- EXERCISE DESCRIPTION -
Give the part of the records below that opens with the line containing "You are a computer-use agent. 1835x1403" and closes with the line containing "pyautogui.click(x=399, y=203)" as a Markdown table with the columns "Row" and "Line", one numbered row for each line, skipping blank lines and leaving out the pictures.

BEGIN INFORMATION SHOWN

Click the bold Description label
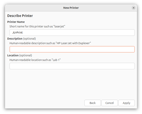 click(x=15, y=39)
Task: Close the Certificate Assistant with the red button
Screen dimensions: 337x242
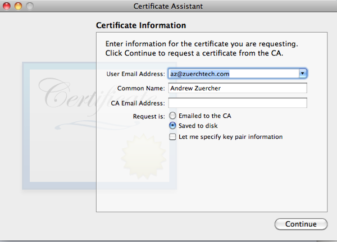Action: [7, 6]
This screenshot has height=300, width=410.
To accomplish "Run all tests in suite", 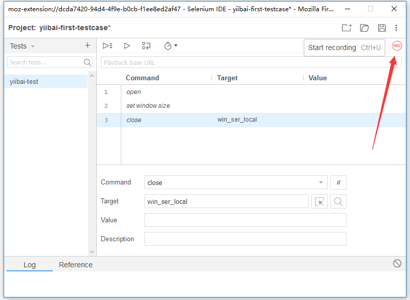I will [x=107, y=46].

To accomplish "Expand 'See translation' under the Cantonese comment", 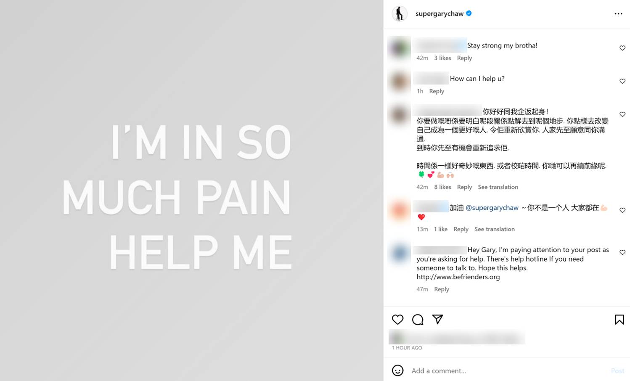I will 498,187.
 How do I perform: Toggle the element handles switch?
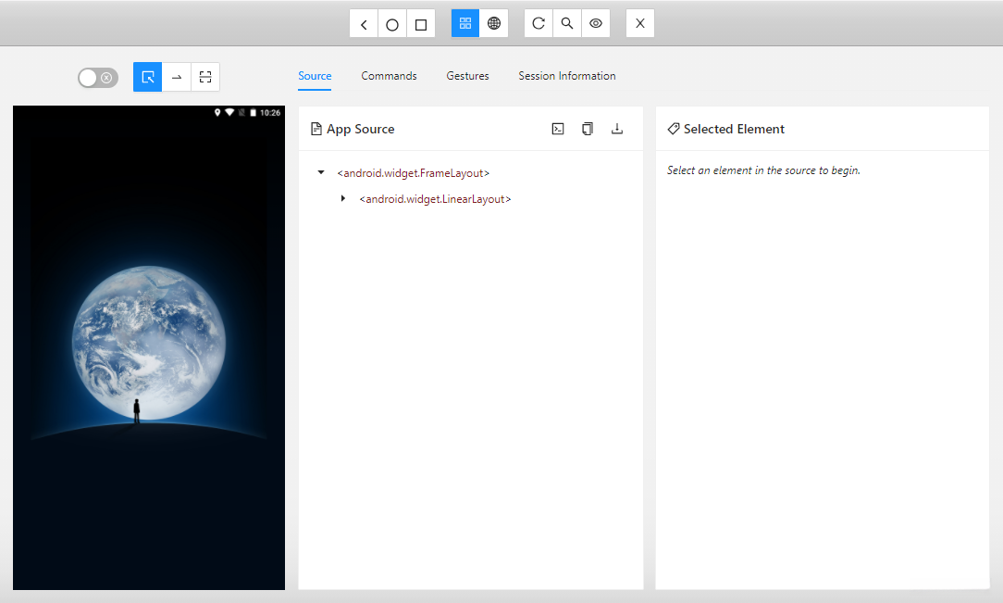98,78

END INFORMATION SHOWN
BEGIN INFORMATION SHOWN

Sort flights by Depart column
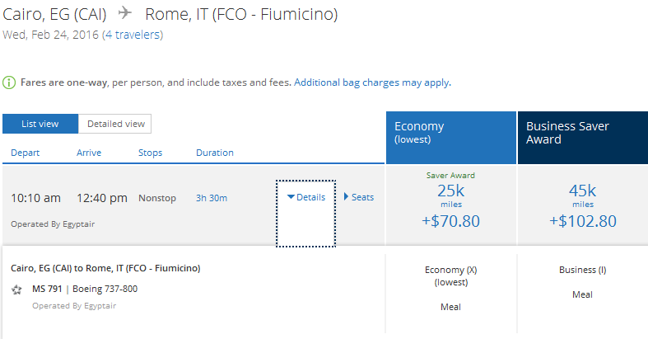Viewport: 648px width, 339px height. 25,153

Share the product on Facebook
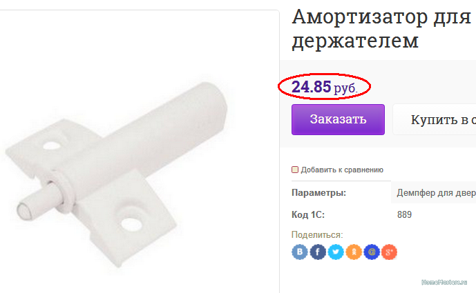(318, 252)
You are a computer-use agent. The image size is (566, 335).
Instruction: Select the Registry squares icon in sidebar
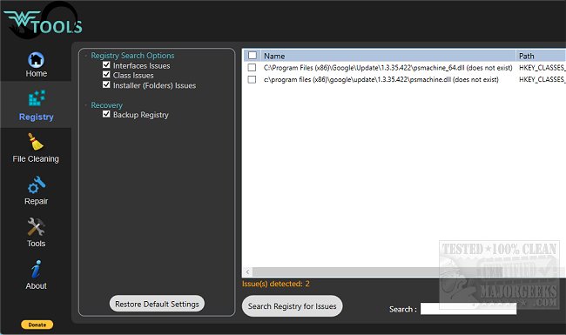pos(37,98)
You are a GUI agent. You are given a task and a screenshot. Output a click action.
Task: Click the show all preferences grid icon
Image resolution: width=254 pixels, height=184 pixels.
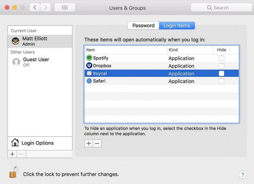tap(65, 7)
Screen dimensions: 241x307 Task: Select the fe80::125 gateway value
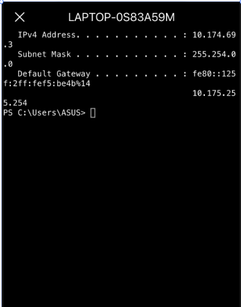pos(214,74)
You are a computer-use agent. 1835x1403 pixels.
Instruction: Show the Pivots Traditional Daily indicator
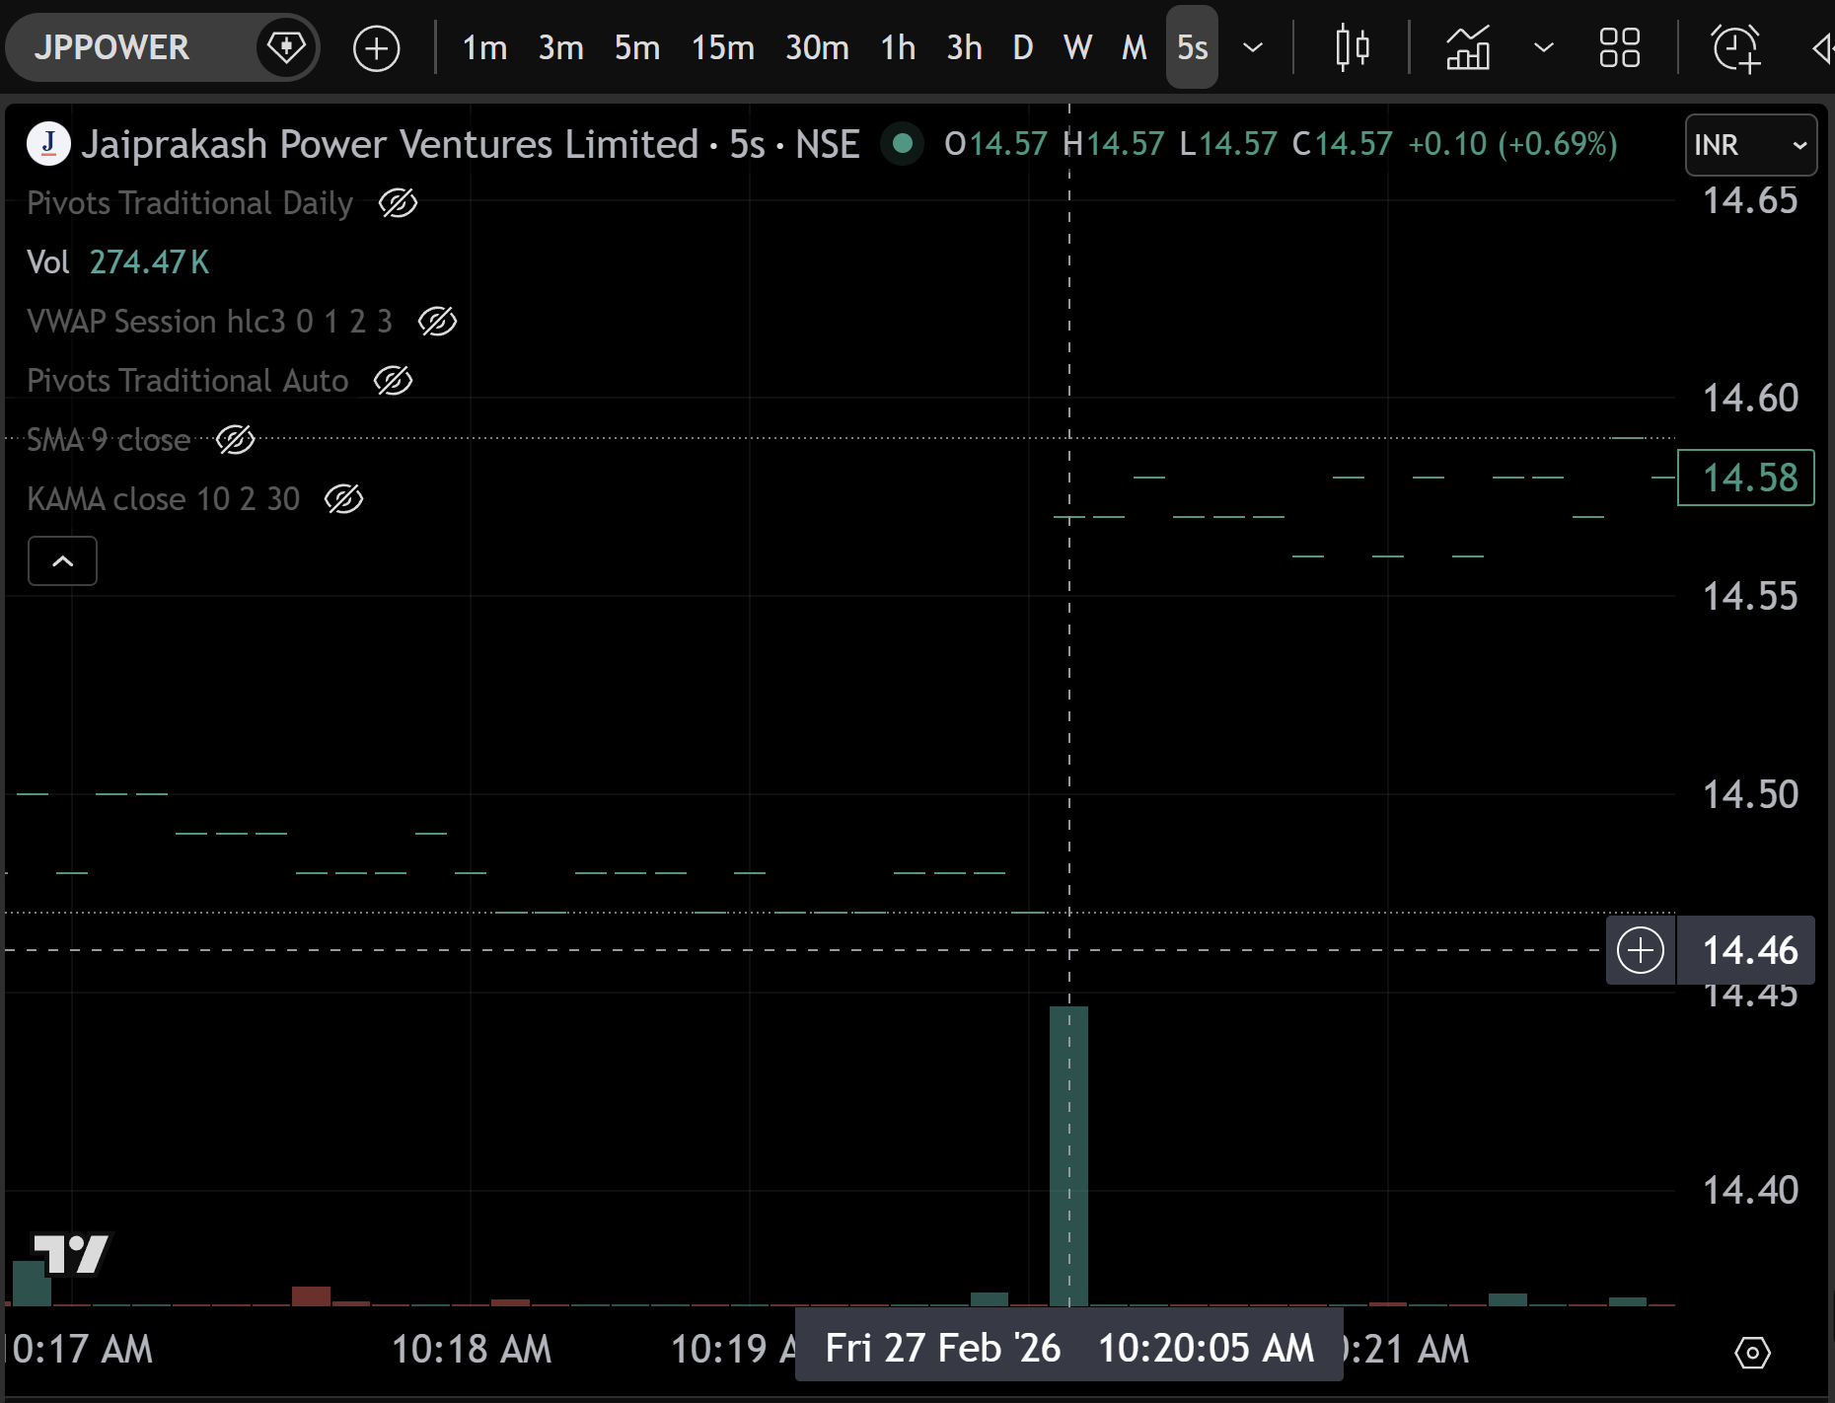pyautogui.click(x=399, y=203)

END INFORMATION SHOWN
BEGIN INFORMATION SHOWN

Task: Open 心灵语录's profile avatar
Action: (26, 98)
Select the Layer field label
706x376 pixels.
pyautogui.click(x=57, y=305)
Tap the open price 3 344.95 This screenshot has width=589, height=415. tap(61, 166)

END INFORMATION SHOWN

- OUTPUT BELOW -
| Row | Line |
|---|---|
| 1 | You are a computer-use agent. 1835x1403 pixels. |
| 2 | Instruction: Show the Pivots Traditional Daily indicator |
| 3 | pyautogui.click(x=399, y=203) |